“I wonder if this blackness isn’t in fact the real world, and the true blindfold is that other world of color we are accustomed to.”
Author: Virginia Feito
Winifred Notty is the new governess for Ensor House, where she will work with her charges Drusilla and Andrew. On the outside, she seems like the model governess, if a bit too young and pretty for Mrs. Pounds’ taste. On the inside, she is a sociopath with a taste for violence. Here and there, when the children are alone, she lets little clues sneak through, such as jokes about eating them. As her time at Ensor House draws to a close, her gruesome games increase, going from subtle expressions of misanthropy (putting disgusting tidbits into the family food) to outright murder.

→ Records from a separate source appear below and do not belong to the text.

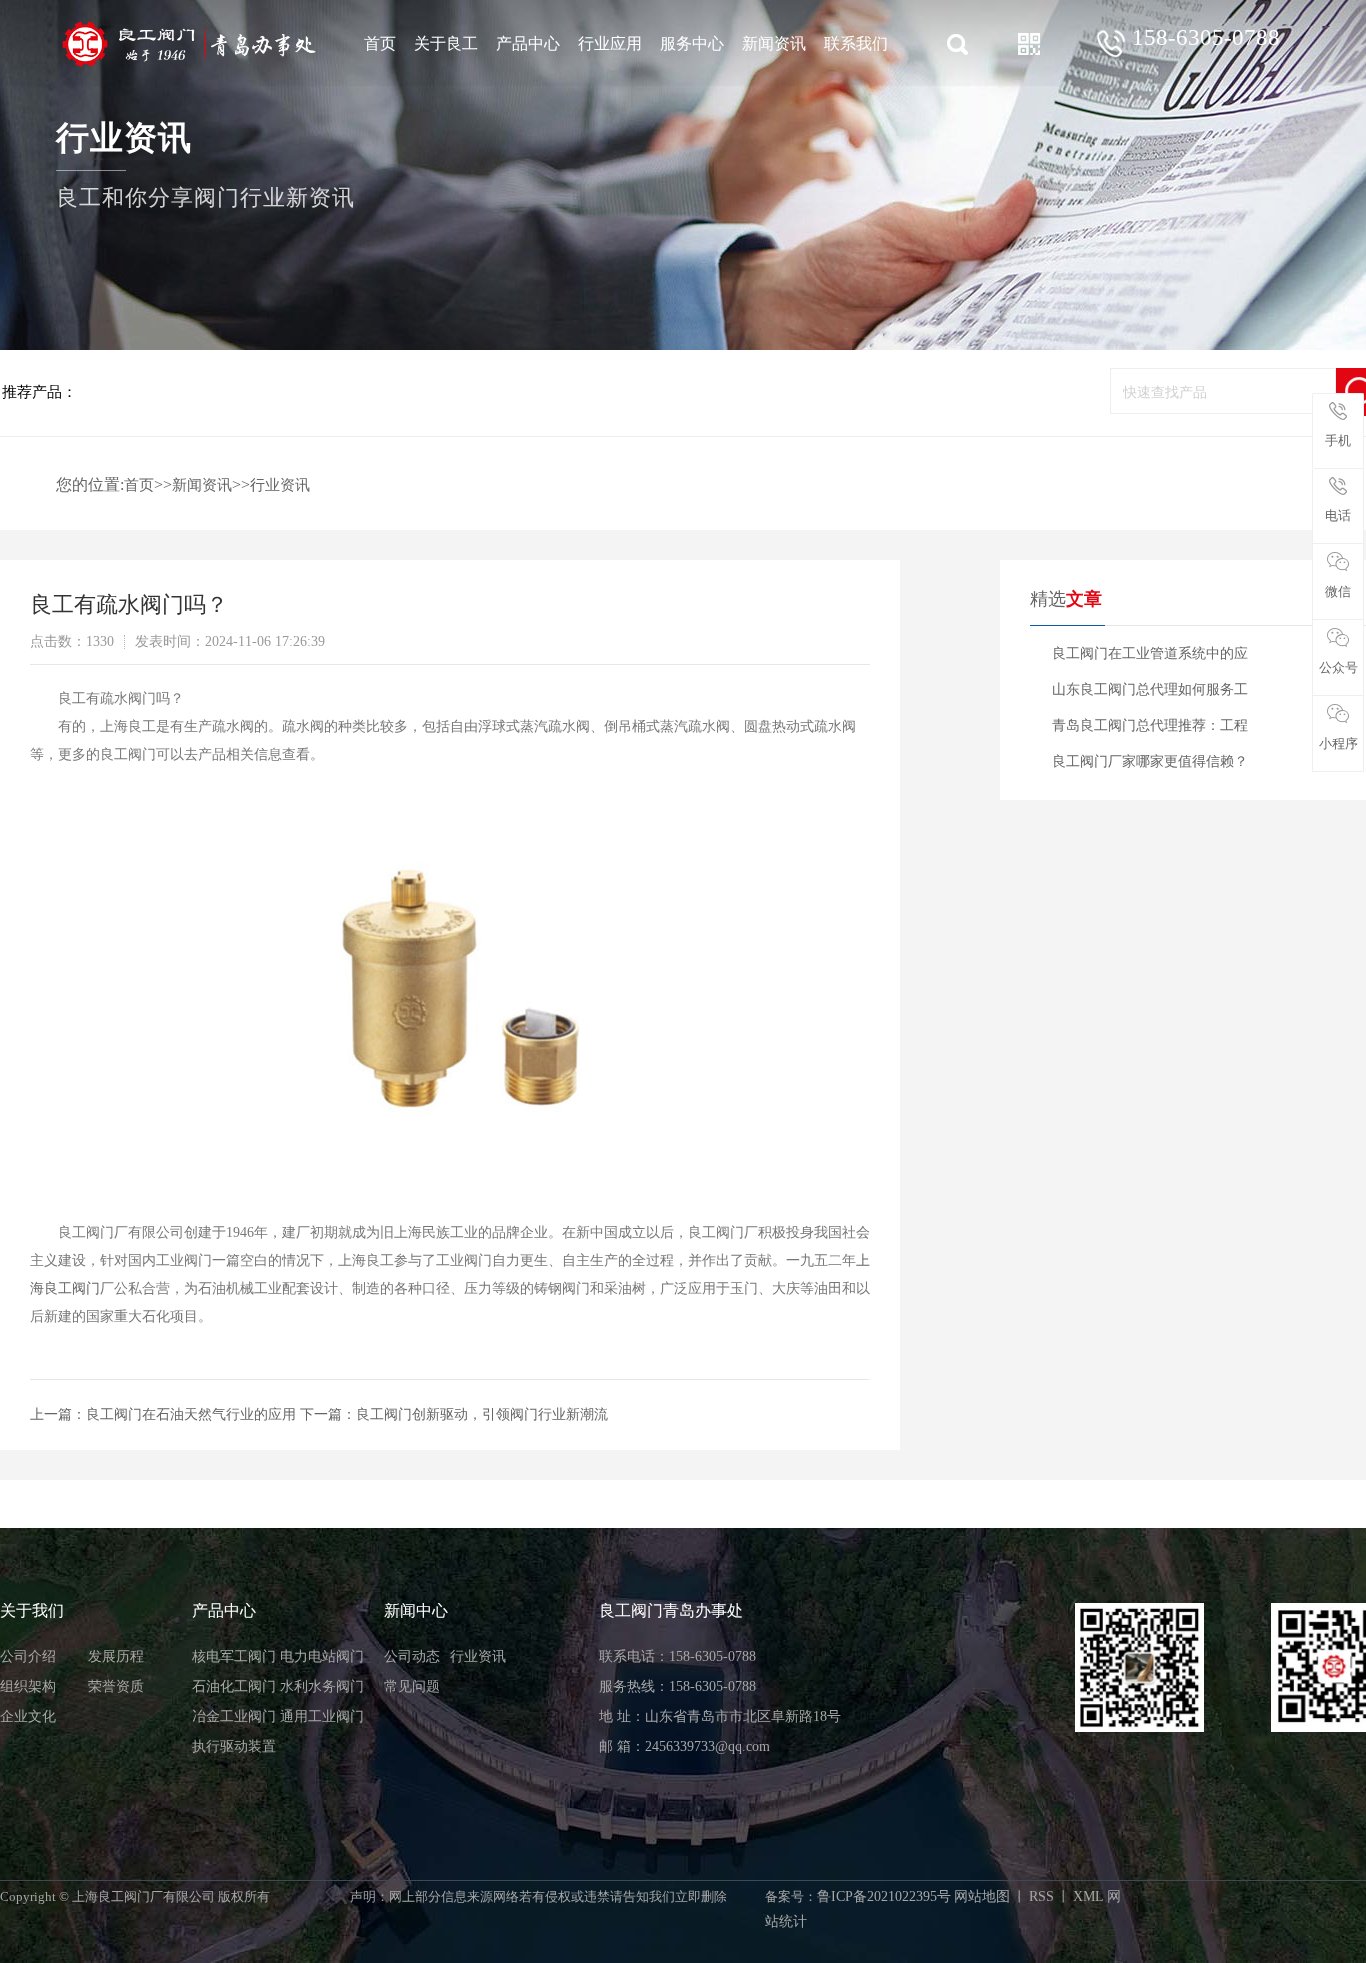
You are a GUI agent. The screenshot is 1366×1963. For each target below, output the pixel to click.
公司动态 (412, 1656)
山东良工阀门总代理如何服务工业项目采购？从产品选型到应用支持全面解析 (1150, 695)
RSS (1041, 1896)
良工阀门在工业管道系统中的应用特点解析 (1150, 659)
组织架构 (28, 1686)
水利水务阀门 (322, 1686)
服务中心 (692, 43)
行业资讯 (280, 485)
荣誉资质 (116, 1686)
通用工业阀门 (322, 1716)
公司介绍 (28, 1656)
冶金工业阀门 (234, 1716)
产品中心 (528, 43)
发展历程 (116, 1656)
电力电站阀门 (322, 1656)
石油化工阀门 (234, 1686)
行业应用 (610, 43)
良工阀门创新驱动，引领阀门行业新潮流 (482, 1414)
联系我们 (856, 43)
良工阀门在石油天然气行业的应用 (191, 1414)
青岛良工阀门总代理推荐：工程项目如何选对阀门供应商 (1150, 731)
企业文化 (28, 1716)
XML (1088, 1896)
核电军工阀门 (234, 1656)
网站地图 (982, 1896)
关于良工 (446, 43)
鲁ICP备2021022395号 (884, 1896)
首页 (380, 43)
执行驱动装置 (234, 1746)
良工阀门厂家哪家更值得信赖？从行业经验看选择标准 (1150, 767)
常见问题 (412, 1686)
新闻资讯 (774, 43)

I came to Victorian Psycho from a GoodReads list that had led me to some truly interesting books. In an unquenchable mood for horror, I continued and soon lost my appetite. Victorian Psycho is the kind of horror novel that I hate. The horror novels I love set good characters against evil monsters or circumstances, making the best and worst in humanity shine and giving us some insight into the human condition alongside some thrills. Victorian Psycho, on the other hand, is pure torture porn. There are no likeable characters, there are no feelings besides a bestial desire to do the worst possible, and there are no limits. Indeed, we get a very long sequence with Winifred (who is both main character and our sardonic, unfeeling narrator) slicing a baby’s throat and tricking the mother with a new baby in her dead baby’s steed. This isn’t a horror story so much as a sequence of the worst a mind can conjure, with no redemption and no reason in sight.

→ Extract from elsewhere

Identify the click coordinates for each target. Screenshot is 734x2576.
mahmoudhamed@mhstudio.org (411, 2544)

Image by Brigitte182 from Pixabay
Winifried languidly tells the tale. Oscillating between her disgusting stories of the most unappetizing dinners and her general aural fixation, she casually describes her past murders and her plans for more. The Pounds are selfish and notice nothing. The children are scared, but marginalized, except for the young Druisilla, who finds a sympathetic soul in the homicidal governess. The murders escalate and no one seems to notice Winifried dragging dead bodies around the house, literally under their very noses.

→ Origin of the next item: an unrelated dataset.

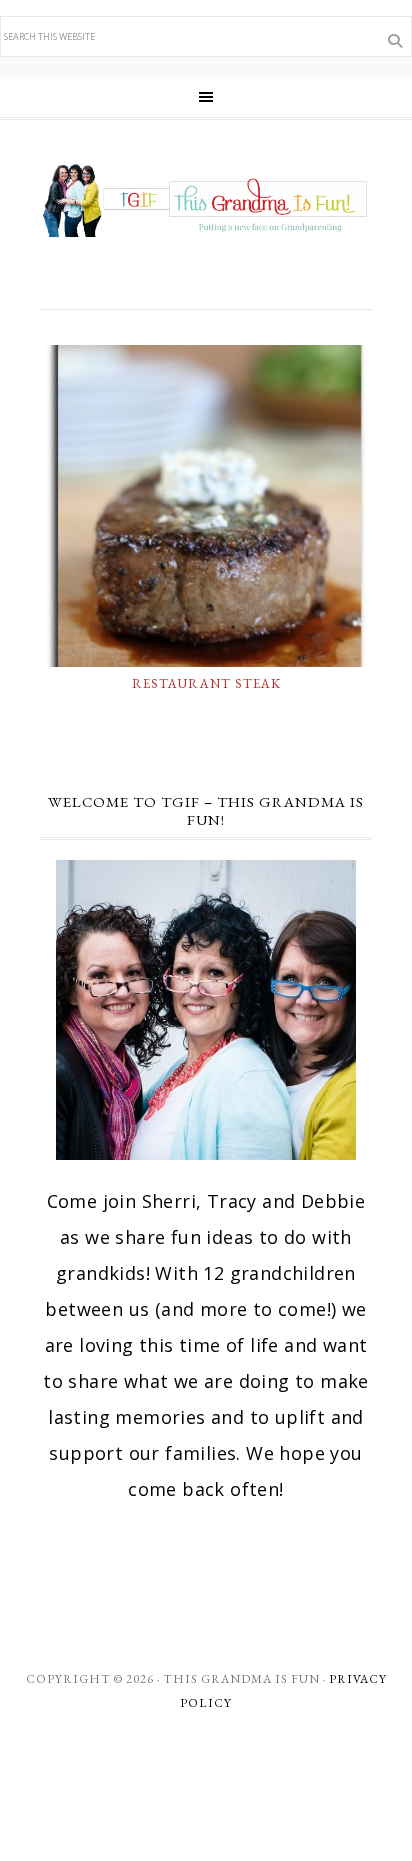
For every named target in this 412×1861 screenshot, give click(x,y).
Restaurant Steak (206, 683)
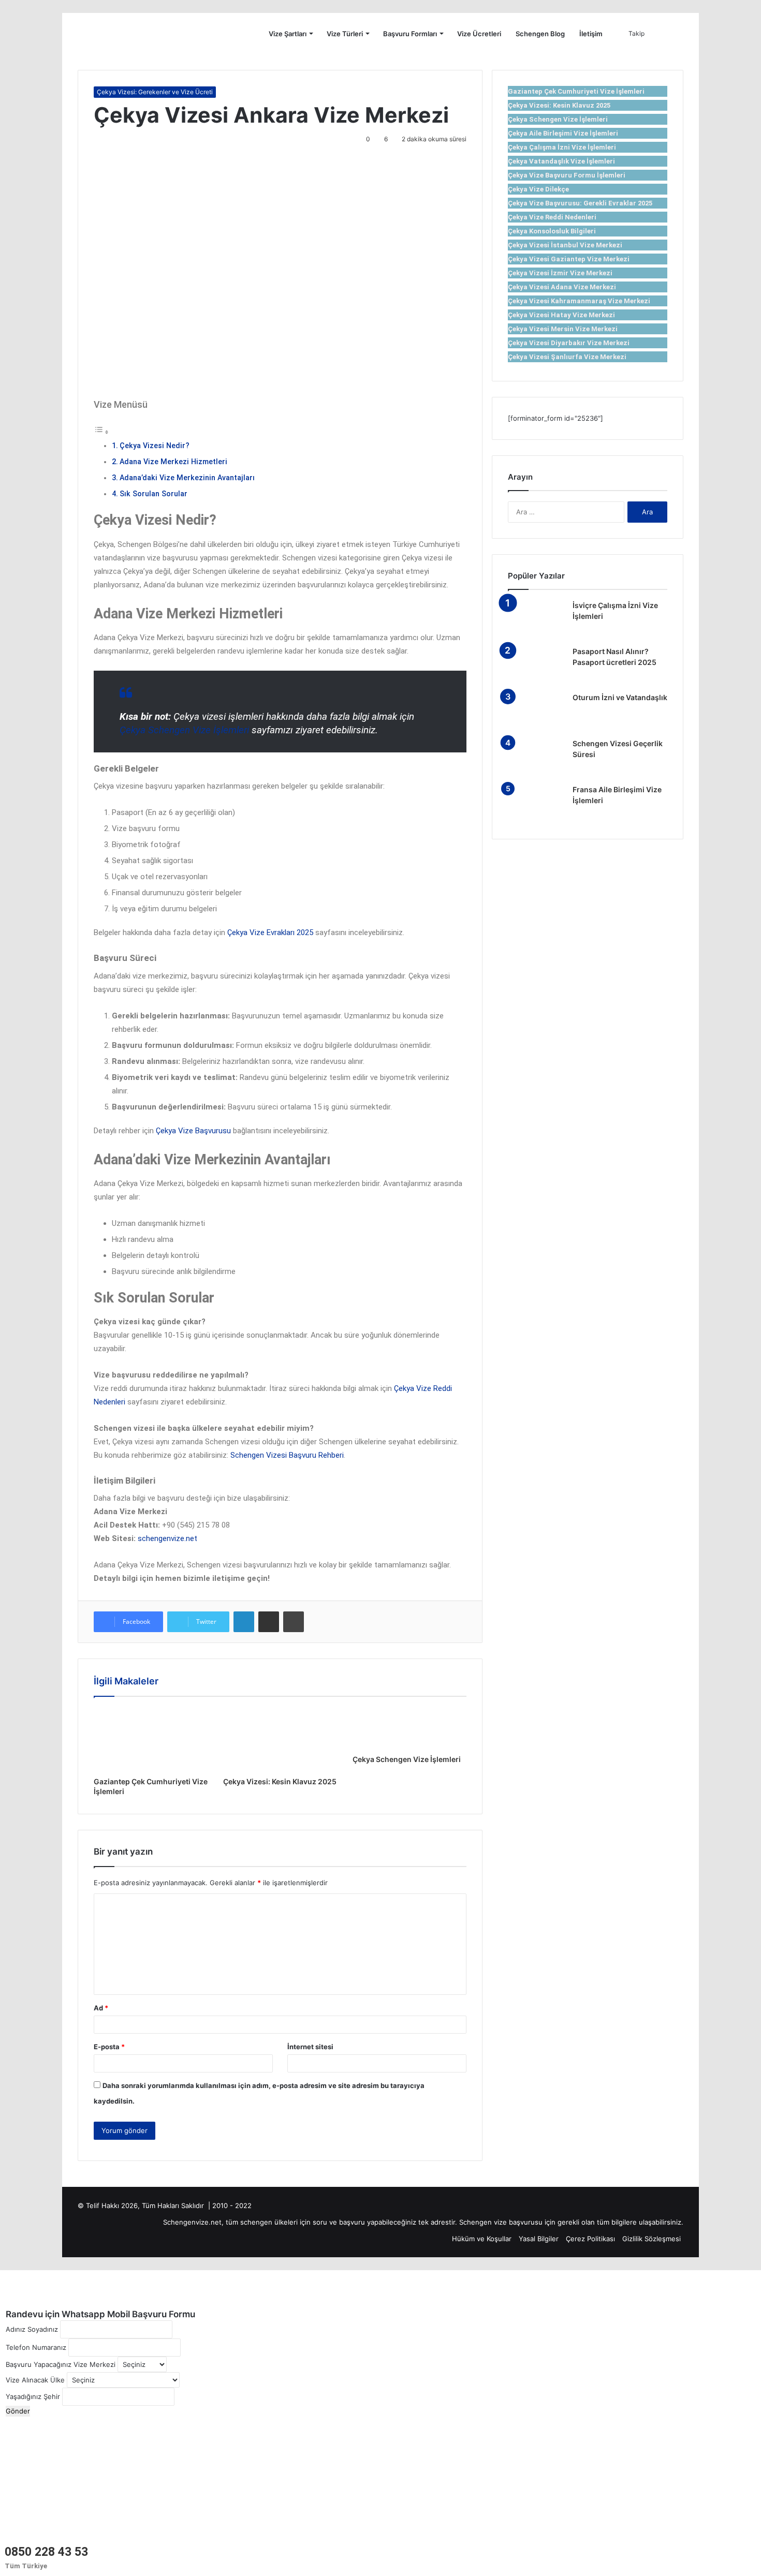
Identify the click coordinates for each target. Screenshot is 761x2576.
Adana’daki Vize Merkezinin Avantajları (187, 477)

The ending is a bit shocking, but we expected that. The author was clearly pushing a boundary, a personal competition to think up and write down the worst possible things one human could do to another, without coloring the resulting sequences with any remorse or even any malice. Winifried is almost bored as she murders and tortures and maims, and the narrative shruggingly follows along. Of course, this novel shows the evil humans are capable of more than most horror novels, but in a way that will give us outlandish, overblown nightmares instead of touch portions of our souls and imaginations. There is artistry here, but it is in the service of shocking and repulsing us, filling our minds with unimaginable betrayals and acts. I finished the book, shuddered, and wished I could rinse my mind out with bleach.
Horror novels, of course, are subject to this extremism. There are really two classes: imaginative stories that use elements of horror but still stay human (think Dracula) and then what I call torture porn, where sociopathy is given space to breathe on the page. These later novels, to my thinking, do no one any good, and instead spread rot to the soul.
In the end, Victorian Psycho is an ode to depravity. Not recommended.